The I See Headset: Providing Spatial Awareness for the Disabled

By: Jason A
Year: 2022
School: Cabrillo Academy
Grade: 9
Science Teacher: Heidi Thompson

Millions of people suffer from heavy visual impairment, degenerative eye disorders, and sudden blindness. Most heavy visual impairments do not have reliable cures, some visual impairments can be aided by laser surgeries and modern telescopic technology although this technology may not be available to everyone and does not always cure the patient. In this engineering project, Jason studied visual impairments and, created a device that can aid those who suffer from these diseases.

Work to complete.
[A] Which school does the headset project summary list?
[B] Say whether each statement agrees with the headset project summary, quoting the words that decide it: (i) The project is dated 2022. (ii) Laser surgeries always cure the patient. (iii) Most heavy visual impairments have reliable cures.
[C] Please proceed with the headset project summary from the point where it stops.
The material that follows comes from a separate source.

[Records from a collection]
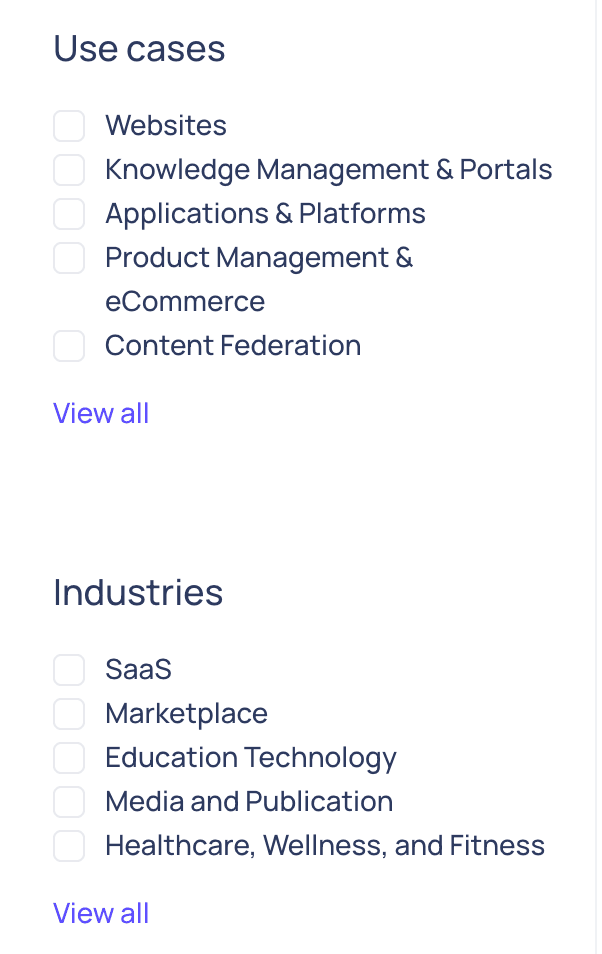Click the Industries section heading
The image size is (602, 954).
(138, 592)
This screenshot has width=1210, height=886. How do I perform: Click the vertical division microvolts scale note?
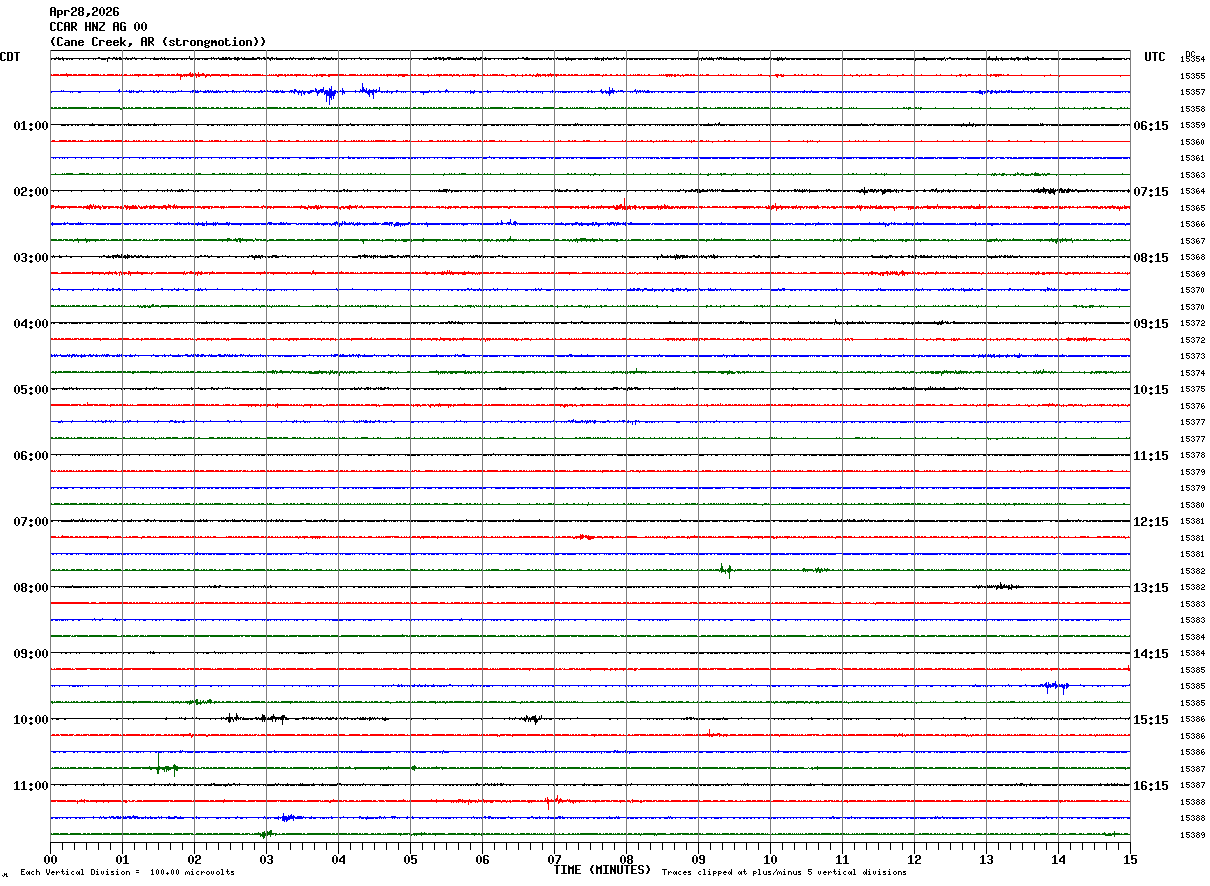tap(127, 873)
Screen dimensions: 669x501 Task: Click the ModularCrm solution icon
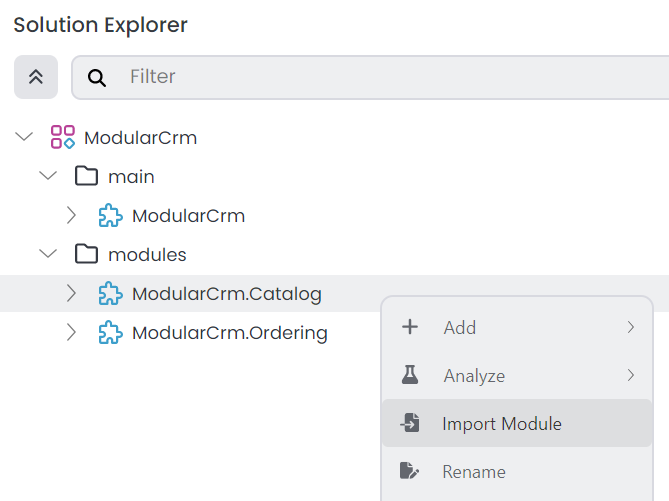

Answers to the exercises.
[A] Cabrillo Academy

[B]
(i) Yes: "Year: 2022"
(ii) No: "does not always cure the patient"
(iii) No: "Most heavy visual impairments do not have reliable cures"

[C]
The device is called the I See Headset; which provides spatial awareness for those who suffer from varying levels of vision loss. It contains three IR laser sensors as well as a camera that can identify objects and read text to a certain extent. The sensors used in the headset were very accurate, as they can detect almost any obstacle in their path – even glass. The user of the device is alerted whenever an objects are within a meter of them. The headset also consists of a camera that captures photos of the user’s surroundings and can identify objects and text within that photo. The optical character recognition model or OCR model only works with certain fonts of text and the photo taken must be taken perfectly straight to detect the text properly. The object recognition model can detect over eighty different household objects. With all this testing complete Jason concluded that this device can aid those who suffer from visual impairments rather well with reasonably accurate identification models and really accurate sensors.

“When constructing the I See Headset I had to test each component multiple times, but now with the final rendition in my hands, I tested each of the four main components: the sensors, the speech, the object detection model, and the OCR model. The sensors on the I See Headset are IR LASER sensors, which means they use a small beam of IR light to detect obstacles. Therefore the texture and color of the object the light hits can affect the results that the sensors received. I tested the sensors’ accuracy on different surfaces.”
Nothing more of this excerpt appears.